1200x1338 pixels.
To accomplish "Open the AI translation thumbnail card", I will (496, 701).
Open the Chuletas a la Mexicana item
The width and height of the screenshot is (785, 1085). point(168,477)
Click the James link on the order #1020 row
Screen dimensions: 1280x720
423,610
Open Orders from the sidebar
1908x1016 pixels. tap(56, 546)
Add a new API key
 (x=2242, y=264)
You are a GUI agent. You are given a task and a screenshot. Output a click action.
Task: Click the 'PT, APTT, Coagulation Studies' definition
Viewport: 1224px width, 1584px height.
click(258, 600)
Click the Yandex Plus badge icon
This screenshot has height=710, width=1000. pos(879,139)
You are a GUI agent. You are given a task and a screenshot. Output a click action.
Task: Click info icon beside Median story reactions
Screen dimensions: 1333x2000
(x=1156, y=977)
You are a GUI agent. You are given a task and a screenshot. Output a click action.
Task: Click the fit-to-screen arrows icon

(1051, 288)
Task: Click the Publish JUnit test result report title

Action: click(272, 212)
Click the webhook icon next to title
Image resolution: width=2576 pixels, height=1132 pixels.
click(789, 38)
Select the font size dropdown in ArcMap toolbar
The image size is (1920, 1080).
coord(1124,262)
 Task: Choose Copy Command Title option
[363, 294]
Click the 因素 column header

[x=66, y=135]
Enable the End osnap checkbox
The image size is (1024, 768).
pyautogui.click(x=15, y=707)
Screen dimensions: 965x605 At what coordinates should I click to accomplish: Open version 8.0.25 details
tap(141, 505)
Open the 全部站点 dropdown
=====
* _Stated goal_
Copy out everything in the rows from the line containing "Select the font" down to the last line, without changing a character.

* _Reply to the exercise_
Select the font size dropdown in ArcMap toolbar
The image size is (1920, 1080).
coord(1124,262)
 Task: Choose Copy Command Title option
[363, 294]
Click the 因素 column header

[x=66, y=135]
Enable the End osnap checkbox
The image size is (1024, 768).
pyautogui.click(x=15, y=707)
Screen dimensions: 965x605 At what coordinates should I click to accomplish: Open version 8.0.25 details
tap(141, 505)
Open the 全部站点 dropdown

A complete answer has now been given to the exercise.